How Paul McCartney made me happy in 1964—and again this week

by Susan Z • More.com Member { View Profile }

"Paul McCartney is coming to play in Boston," a friend told me a few weeks ago. Well, let me be frank: My idea of a good time is not going to a rock concert.  I’ve just turned 60 and my concert thoughts  tend to revolve around the Boston Symphony Orchestra and a stodgier crowd.  But Paul McCartney, after all—and playing not in a giant indoor arena but in fabled Fenway Park, the home of the Red Sox.  Well, I melted at the thought. The “cute” Beatle…and Fenway Park…I LOVE Fenway Park….so I thought, why not go and see what happens?  So two nights ago, we went.  It turned out to be a gorgeous evening and as we arrived the sky was streaked with the setting sun.  A large stage had been set up in center field close to “The Green Monster,” Fenway’s famous left-field wall.
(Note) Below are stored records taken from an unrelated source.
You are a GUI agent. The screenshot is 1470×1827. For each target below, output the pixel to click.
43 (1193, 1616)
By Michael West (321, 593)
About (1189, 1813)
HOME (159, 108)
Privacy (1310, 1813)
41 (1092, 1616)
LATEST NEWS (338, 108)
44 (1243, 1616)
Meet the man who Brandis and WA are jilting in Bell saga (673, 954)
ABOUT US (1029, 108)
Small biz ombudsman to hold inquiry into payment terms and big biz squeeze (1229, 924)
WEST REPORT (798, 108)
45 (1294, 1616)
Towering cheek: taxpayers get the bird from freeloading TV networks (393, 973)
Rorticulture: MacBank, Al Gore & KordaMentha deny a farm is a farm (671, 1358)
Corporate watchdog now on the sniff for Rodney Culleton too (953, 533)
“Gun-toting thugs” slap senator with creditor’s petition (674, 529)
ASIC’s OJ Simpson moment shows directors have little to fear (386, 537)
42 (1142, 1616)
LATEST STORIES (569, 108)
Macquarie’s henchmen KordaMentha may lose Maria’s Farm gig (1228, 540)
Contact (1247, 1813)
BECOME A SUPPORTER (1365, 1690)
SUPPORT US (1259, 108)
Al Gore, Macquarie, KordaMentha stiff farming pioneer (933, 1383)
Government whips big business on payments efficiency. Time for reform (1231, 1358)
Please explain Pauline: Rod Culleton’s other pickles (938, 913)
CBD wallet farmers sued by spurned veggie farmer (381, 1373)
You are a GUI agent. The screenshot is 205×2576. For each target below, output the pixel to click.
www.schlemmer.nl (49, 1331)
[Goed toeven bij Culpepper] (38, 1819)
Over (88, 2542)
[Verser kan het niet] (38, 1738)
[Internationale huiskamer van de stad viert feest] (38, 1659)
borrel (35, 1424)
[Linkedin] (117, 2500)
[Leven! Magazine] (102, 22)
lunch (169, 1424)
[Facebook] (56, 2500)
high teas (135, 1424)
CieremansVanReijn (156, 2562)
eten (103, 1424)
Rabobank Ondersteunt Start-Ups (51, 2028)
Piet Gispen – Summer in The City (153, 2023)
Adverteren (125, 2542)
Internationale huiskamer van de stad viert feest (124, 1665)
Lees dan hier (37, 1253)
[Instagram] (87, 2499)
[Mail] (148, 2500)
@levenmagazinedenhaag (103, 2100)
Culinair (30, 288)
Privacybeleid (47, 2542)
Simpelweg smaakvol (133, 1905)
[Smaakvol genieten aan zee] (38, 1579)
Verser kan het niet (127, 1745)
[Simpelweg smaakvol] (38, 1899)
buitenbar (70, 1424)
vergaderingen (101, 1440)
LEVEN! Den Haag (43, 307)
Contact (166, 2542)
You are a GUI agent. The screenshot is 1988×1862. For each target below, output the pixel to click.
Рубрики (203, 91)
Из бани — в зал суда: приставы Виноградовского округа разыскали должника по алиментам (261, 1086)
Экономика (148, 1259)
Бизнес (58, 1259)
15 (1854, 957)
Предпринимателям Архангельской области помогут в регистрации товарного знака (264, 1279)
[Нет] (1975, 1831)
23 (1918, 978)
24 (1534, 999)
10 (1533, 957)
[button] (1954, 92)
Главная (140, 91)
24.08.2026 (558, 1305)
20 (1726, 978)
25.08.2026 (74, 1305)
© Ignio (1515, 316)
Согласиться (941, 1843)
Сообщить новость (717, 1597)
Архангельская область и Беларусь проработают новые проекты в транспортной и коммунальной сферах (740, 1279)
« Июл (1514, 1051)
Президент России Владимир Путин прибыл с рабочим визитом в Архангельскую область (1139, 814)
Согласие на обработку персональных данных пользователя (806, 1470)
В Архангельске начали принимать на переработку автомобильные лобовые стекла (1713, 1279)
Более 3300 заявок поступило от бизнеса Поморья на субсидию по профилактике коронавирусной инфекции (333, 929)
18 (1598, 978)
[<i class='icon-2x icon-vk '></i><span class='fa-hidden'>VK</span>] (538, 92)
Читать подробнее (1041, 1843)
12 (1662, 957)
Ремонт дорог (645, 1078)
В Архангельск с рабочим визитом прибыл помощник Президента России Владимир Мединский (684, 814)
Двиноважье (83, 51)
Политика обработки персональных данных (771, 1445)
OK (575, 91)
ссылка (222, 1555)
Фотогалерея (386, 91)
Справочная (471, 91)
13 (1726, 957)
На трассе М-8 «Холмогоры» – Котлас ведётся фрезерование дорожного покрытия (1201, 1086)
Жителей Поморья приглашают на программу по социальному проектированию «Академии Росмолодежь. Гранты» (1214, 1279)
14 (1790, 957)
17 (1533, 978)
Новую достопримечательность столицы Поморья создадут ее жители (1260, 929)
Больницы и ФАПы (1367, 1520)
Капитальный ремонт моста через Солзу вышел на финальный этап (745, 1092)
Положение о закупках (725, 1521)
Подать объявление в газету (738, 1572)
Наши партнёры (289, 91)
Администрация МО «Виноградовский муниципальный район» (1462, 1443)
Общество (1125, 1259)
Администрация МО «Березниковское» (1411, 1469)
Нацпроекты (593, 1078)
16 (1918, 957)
I looked at the crowd.  There were plenty of baby boomers around, but also younger people and parents with children. Paul McCartney came out with his band and started playing.

     It’s loud.  It’s pulsating.  It’s The Beatles Amplified.  And it’s a Hoot!

     He and the band played for over two and a half hours … and he’s 67 years old!  He played new songs and Wings songs and other songs from the past and they were fine…but whenever he played a Beatles tune the crowd became hysterical with happiness.  I yelled to my friend, “It’s the music of our lives!” as I flashed back to the Beatles’ appearance on the Ed Sullivan Show. It was a Sunday night in February 1964, and watching them, I smiled, really smiled, for the first time since the Kennedy assassination a few months before.  Their songs that night threw life back into us and today they make us feel wonderful again.  "The Long and Winding Road," "Back in the USSR," "Hey, Jude," "Let It Be"….and what is it about thousands of people chanting “Give Peace a Chance” that reminds us boomers of the fervor and the anguish of our youth? And what did the music mean to the younger people there?  It’s been played all of their lives too, even though they don’t remember the Moptops or the Maharishi or The Breakup. Paul quietly sings one of my favorites, “Blackbird singing in the dead of night, all your life/you were only waiting for this moment to be free.”  My friend was screaming “I love you, Paul!” just as she did 40 years ago.  I didn’t scream. But like the blackbird, I loved the moment.